→ **Problem to work on**:
Once you find the line containing "This screenshot has height=1498, width=1830." in the data below, copy it and each following line exactly, up to and including the line containing "Given: Click the Sort A-Z icon", and nothing else.

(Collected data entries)
== == ==
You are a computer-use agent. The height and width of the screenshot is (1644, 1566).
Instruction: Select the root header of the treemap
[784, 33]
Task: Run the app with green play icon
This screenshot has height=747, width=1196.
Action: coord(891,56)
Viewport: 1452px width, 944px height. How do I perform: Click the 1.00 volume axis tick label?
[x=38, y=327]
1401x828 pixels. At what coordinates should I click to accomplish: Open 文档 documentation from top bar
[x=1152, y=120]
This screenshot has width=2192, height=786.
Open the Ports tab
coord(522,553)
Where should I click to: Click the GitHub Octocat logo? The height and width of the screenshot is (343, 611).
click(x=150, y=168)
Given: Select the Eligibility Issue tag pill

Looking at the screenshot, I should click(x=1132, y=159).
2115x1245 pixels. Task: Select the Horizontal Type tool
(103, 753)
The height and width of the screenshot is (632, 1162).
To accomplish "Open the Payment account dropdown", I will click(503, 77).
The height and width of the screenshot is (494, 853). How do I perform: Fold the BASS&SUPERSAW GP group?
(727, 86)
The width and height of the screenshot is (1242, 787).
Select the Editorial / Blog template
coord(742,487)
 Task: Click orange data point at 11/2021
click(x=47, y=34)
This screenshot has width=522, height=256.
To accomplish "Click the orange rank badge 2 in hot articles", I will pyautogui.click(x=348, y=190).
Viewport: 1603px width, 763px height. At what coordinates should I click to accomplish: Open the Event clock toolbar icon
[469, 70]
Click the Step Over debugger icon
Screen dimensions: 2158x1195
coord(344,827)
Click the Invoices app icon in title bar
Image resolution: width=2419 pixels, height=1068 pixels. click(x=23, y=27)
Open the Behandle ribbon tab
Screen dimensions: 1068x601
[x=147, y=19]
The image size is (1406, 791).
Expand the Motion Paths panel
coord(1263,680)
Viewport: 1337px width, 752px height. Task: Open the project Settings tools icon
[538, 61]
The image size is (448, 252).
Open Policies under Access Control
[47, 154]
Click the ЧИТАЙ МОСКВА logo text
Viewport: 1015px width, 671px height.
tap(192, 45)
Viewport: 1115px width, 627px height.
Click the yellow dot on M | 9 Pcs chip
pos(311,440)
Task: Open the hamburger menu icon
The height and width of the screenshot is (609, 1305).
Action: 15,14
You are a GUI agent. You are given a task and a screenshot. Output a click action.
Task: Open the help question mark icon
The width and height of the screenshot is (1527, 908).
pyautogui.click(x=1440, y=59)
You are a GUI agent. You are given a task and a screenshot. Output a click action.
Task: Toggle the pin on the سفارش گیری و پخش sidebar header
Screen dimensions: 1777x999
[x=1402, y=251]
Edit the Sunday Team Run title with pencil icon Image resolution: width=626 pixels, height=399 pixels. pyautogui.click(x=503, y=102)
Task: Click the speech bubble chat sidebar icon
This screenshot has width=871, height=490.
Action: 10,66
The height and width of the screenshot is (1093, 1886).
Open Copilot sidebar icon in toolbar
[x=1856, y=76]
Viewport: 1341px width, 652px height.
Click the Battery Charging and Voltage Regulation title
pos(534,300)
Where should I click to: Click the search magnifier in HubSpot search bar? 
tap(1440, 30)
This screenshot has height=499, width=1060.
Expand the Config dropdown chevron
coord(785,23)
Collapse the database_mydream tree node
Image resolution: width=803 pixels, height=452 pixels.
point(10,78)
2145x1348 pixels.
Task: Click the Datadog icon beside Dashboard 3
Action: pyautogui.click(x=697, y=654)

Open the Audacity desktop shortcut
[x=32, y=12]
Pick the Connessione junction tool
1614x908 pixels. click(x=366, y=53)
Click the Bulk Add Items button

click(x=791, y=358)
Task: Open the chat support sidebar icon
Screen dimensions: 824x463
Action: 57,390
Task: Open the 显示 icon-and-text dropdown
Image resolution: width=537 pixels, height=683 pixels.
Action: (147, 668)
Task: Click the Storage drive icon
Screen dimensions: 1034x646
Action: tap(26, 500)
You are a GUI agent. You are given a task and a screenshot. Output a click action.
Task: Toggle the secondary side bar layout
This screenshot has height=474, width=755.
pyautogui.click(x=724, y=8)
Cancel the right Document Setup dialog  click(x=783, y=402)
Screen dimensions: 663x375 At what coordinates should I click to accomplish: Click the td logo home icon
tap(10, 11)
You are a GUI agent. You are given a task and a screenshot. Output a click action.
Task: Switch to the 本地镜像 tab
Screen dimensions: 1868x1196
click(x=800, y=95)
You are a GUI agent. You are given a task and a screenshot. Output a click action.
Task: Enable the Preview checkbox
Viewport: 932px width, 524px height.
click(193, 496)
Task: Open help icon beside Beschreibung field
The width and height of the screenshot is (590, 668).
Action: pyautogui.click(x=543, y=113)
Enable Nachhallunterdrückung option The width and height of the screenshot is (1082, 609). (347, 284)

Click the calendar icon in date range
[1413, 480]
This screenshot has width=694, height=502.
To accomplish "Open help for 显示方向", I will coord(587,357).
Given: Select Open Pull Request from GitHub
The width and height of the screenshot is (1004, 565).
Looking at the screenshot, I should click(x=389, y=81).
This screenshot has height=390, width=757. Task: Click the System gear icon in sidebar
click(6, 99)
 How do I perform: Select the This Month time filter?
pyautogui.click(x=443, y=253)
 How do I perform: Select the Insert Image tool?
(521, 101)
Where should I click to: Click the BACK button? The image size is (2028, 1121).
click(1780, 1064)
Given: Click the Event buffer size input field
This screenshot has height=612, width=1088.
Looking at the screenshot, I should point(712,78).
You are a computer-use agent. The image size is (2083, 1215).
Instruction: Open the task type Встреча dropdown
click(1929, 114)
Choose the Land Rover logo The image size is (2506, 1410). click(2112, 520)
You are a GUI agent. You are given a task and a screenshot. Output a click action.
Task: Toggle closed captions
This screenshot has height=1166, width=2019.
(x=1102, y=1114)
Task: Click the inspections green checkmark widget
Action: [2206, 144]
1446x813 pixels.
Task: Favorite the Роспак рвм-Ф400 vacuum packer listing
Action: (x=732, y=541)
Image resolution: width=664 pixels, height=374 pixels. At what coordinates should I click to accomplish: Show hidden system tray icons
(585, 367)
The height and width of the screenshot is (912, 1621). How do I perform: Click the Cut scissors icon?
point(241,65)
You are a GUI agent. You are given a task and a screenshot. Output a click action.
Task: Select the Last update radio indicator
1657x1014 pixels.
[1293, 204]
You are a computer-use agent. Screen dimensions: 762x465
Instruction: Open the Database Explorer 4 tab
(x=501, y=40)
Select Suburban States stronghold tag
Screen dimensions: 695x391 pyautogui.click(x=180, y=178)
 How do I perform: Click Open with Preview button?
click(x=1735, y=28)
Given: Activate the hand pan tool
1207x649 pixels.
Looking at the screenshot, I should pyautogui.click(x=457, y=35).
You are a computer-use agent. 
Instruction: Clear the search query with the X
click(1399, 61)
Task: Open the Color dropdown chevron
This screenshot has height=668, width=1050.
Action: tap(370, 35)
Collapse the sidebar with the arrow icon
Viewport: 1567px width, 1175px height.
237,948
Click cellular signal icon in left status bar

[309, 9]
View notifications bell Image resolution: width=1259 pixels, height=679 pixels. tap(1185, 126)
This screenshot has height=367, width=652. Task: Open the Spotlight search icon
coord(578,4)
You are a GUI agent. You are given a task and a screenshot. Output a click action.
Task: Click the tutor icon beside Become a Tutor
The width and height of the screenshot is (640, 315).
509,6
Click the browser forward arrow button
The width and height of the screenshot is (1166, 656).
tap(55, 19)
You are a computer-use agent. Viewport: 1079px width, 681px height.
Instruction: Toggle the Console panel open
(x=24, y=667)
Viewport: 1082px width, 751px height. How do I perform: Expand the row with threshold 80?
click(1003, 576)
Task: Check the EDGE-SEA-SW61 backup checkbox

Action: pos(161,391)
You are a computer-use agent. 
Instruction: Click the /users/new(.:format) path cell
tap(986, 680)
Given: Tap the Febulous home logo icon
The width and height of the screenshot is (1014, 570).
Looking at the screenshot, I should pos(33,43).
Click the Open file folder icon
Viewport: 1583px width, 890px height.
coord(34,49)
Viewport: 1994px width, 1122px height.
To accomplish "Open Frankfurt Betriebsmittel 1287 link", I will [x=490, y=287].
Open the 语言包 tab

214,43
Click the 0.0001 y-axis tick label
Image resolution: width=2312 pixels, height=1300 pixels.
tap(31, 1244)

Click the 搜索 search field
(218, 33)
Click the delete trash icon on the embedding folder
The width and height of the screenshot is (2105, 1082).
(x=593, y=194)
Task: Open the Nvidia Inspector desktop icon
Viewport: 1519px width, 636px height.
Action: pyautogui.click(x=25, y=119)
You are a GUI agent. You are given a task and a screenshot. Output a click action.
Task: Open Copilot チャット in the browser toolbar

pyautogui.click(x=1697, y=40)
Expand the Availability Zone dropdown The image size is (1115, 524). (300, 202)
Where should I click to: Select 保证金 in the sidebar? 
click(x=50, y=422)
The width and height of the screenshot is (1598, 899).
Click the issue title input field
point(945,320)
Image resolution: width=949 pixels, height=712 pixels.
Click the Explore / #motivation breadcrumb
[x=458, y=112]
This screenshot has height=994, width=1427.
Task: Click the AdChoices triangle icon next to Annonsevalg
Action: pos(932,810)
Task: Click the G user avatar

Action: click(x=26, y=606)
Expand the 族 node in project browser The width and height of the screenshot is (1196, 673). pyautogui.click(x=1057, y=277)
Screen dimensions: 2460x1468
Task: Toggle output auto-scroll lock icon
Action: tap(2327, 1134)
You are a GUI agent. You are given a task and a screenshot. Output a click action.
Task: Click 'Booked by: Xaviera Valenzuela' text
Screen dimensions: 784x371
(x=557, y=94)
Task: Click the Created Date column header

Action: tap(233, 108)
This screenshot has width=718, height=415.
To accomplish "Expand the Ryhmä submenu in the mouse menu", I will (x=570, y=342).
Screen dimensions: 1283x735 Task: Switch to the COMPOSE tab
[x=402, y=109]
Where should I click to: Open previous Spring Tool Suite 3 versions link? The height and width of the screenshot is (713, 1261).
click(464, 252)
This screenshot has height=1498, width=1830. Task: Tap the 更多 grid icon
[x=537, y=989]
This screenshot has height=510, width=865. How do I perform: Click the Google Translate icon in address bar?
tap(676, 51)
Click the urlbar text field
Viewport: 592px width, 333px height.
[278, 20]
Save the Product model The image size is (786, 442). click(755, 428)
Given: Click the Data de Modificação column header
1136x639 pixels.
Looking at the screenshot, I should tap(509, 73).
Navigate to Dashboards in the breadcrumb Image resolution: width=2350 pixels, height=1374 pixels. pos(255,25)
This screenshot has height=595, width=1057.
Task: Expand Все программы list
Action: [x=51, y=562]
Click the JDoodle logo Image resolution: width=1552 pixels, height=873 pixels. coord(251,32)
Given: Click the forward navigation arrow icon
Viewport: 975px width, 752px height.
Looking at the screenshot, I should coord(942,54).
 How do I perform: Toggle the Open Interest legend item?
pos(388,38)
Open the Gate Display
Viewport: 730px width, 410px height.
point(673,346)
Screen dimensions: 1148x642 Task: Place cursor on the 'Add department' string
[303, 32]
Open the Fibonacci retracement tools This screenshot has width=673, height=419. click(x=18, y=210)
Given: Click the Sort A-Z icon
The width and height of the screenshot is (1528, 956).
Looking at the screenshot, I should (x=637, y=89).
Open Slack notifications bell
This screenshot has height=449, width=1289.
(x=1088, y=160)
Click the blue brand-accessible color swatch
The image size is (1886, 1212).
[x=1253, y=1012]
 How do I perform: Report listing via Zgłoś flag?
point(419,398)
== == ==
→ **Solved problem**:
This screenshot has height=1498, width=1830. Task: Tap the 更多 grid icon
[x=537, y=989]
This screenshot has height=510, width=865. How do I perform: Click the Google Translate icon in address bar?
tap(676, 51)
Click the urlbar text field
Viewport: 592px width, 333px height.
[278, 20]
Save the Product model The image size is (786, 442). click(755, 428)
Given: Click the Data de Modificação column header
1136x639 pixels.
Looking at the screenshot, I should tap(509, 73).
Navigate to Dashboards in the breadcrumb Image resolution: width=2350 pixels, height=1374 pixels. pos(255,25)
This screenshot has height=595, width=1057.
Task: Expand Все программы list
Action: [x=51, y=562]
Click the JDoodle logo Image resolution: width=1552 pixels, height=873 pixels. coord(251,32)
Given: Click the forward navigation arrow icon
Viewport: 975px width, 752px height.
Looking at the screenshot, I should coord(942,54).
 How do I perform: Toggle the Open Interest legend item?
pos(388,38)
Open the Gate Display
Viewport: 730px width, 410px height.
point(673,346)
Screen dimensions: 1148x642 Task: Place cursor on the 'Add department' string
[303, 32]
Open the Fibonacci retracement tools This screenshot has width=673, height=419. click(x=18, y=210)
Given: Click the Sort A-Z icon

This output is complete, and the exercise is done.